C’est aujourd’hui le seul « grand glacier » des Pyrénées côté français, les trois autres se trouvent en Espagne.

En 2001, convaincu que son travail est déterminant mais suscite peu d’intérêt auprès des institutions, il crée l’association Moraine « pour étudier les glaciers des Pyrénées françaises et coopérer avec les glaciologues espagnols », qui eux se montraient alors plus soucieux de ce patrimoine naturel.

Témoin climatique

« Le glacier c’est un peu l’ours blanc ou la banquise, on en a besoin pour voir ce qui se passe, pour prendre conscience du changement climatique », souligne le climatologue Jean-Michel Soubeyroux, de Météo-France, compagnon de Pierre René lors de ces campagnes sur la vingtaine de glaciers, majoritairement de petites tailles, disséminés entre l’Espagne et la France.

La disparition des glaciers pyrénéens va entrainer « le bouleversements des écosystèmes biologiques mais aussi humains », ajoute le scientifique. Leur étude est fondamentale et permettra d’anticiper ce qui va se passer « pour les glaciers des Alpes dans la seconde moitié du XXIe siècle », dit-il.

En ce début du mois de septembre, Pierre René prépare avec une petite équipe de passionnés l’une de ses expéditions saisonnières sur le glacier d’Ossoue.

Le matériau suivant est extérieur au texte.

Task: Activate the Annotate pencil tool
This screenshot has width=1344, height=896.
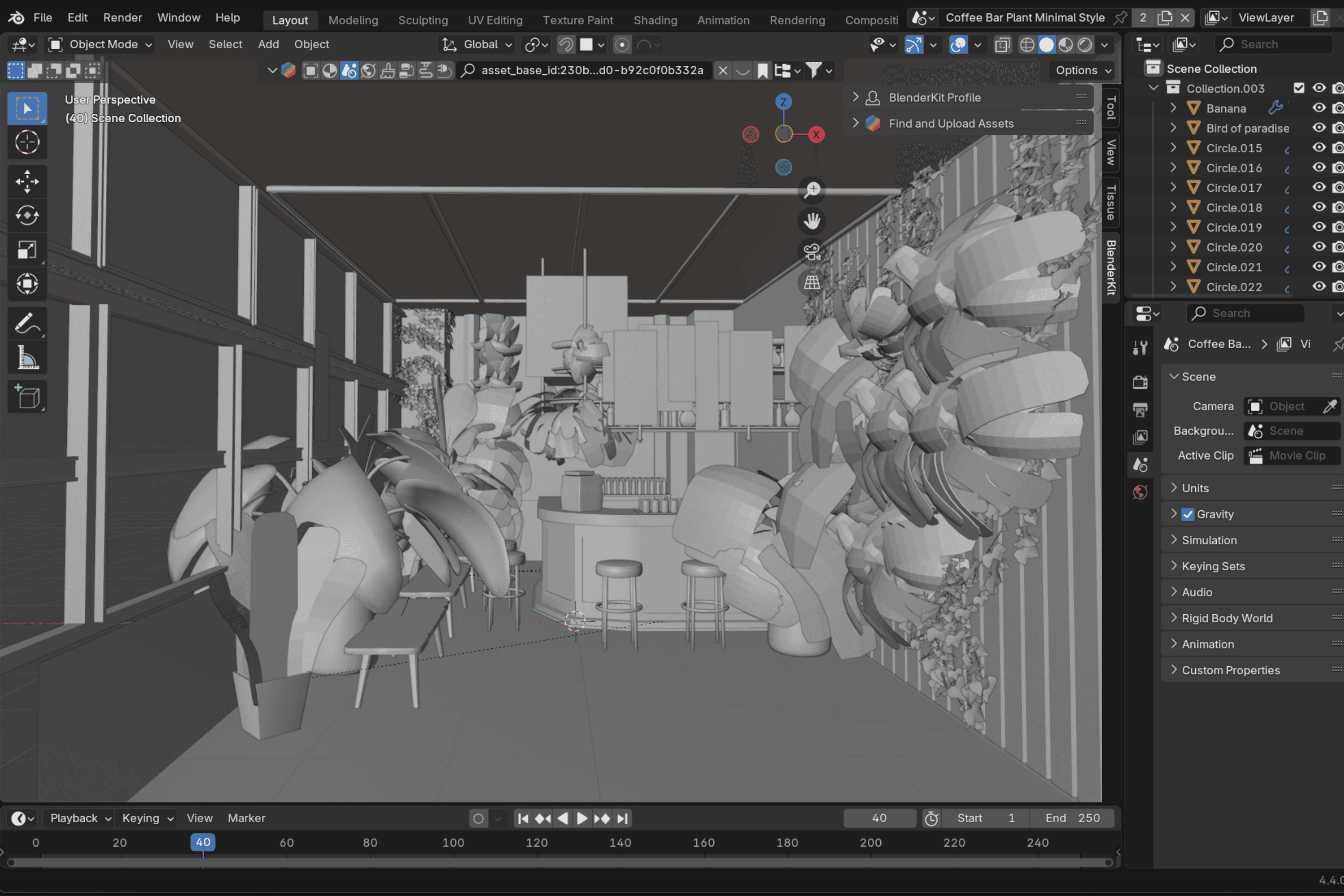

« Avec une foreuse, on installe des pieux de bois de 10/12 mètres. Ces balises nous permettront de mesurer la diminution de l’épaisseur durant l’été », indique le glaciologue.

Pas moins d’une quinzaine d’adhérents de l’association Moraine participe à cette sortie pour transporter le matériel de forage et les balises.

« Pierre, c’est un véritable passionné de montagne et un scientifique rigoureux, qui a un don pour mobiliser des partenaires, le Parc naturel national, les départements, les régions », dit l’un d’eux, Laurent Lespine, ingénieur forestier à l’ONF dans le civil.

« Le glacier d’Ossoue, mes petits-enfants ne le verront jamais et avec mes enfants il faut que je fasse vite », regrette ce montagnard.

Si à l’horizon 2050 la vingtaine de glaciers pyrénéens aura disparu, Pierre René ose une prédiction entre ironie et optimisme : « Ils reviendront… mais dans quelques milliers d’années ».